Juiz concede medida protetiva a homem vítima de ex-companheiro com base na Lei Maria da Penha
Redação Online
Publicado em 27 de abril de 2026 às 22:47 | Atualizado há 2 meses
Segundo o processo, a vítima passou a ser perseguida de forma insistente após o término do relacionamento
O juiz Matheus Nobre Giuliasse concedeu medida protetiva a um homem vítima de violência doméstica praticada pelo ex-companheiro, após o fim de uma relação homoafetiva, em Mineiros. O magistrado entendeu que a Lei Maria da Penha pode ser aplicada ao caso, em consonância com entendimento do STF que estende a proteção a casais homoafetivos masculinos.
Segundo o processo, a vítima passou a ser perseguida de forma insistente após o término do relacionamento. Na noite da última quarta-feira (24/04), o ex-companheiro foi até a residência da vítima, adotou comportamento agressivo e danificou objetos como televisão, espelho e utensílios domésticos.
O magistrado destacou indícios de relação abusiva, com sinais de controle, perseguição e dependência emocional e patrimonial.

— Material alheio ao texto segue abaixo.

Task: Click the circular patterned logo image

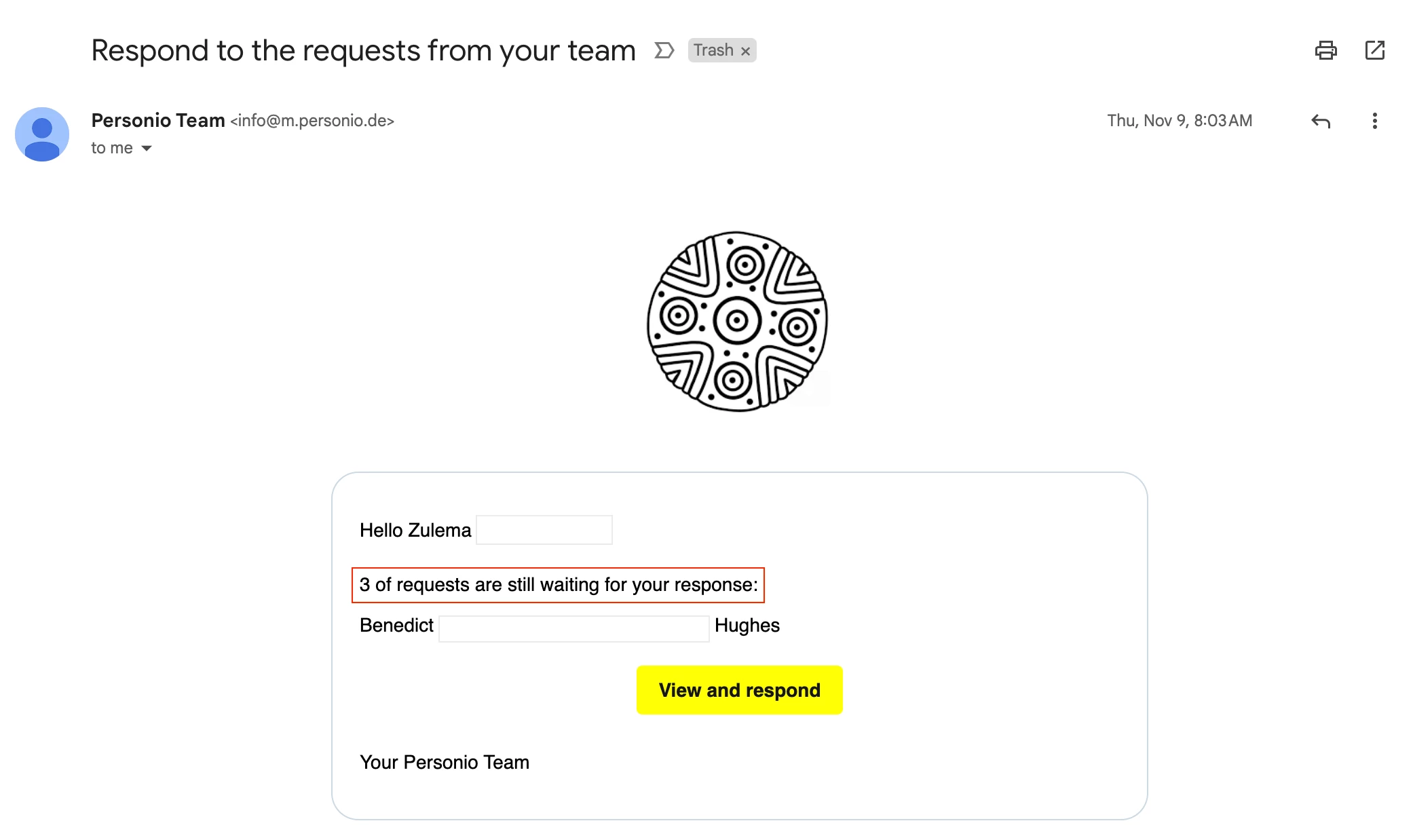Action: 737,322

Foram considerados relatos de isolamento da vítima, aumento das ameaças nos últimos meses e histórico de comportamento instável do agressor.

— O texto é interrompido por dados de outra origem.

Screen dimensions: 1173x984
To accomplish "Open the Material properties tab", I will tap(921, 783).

Com a decisão, o acusado está proibido de se aproximar da vítima e de familiares a menos de 200 metros, além de não poder manter contato por qualquer meio. Ele também deverá deixar ambientes onde a vítima estiver presente.
O magistrado determinou ainda o uso de tornozeleira eletrônica por, no mínimo, 90 dias, participação em programa de reeducação sobre violência doméstica e tratamento para dependência alcoólica. A vítima receberá um dispositivo de emergência (“botão do pânico”) para acionar as autoridades em caso de risco.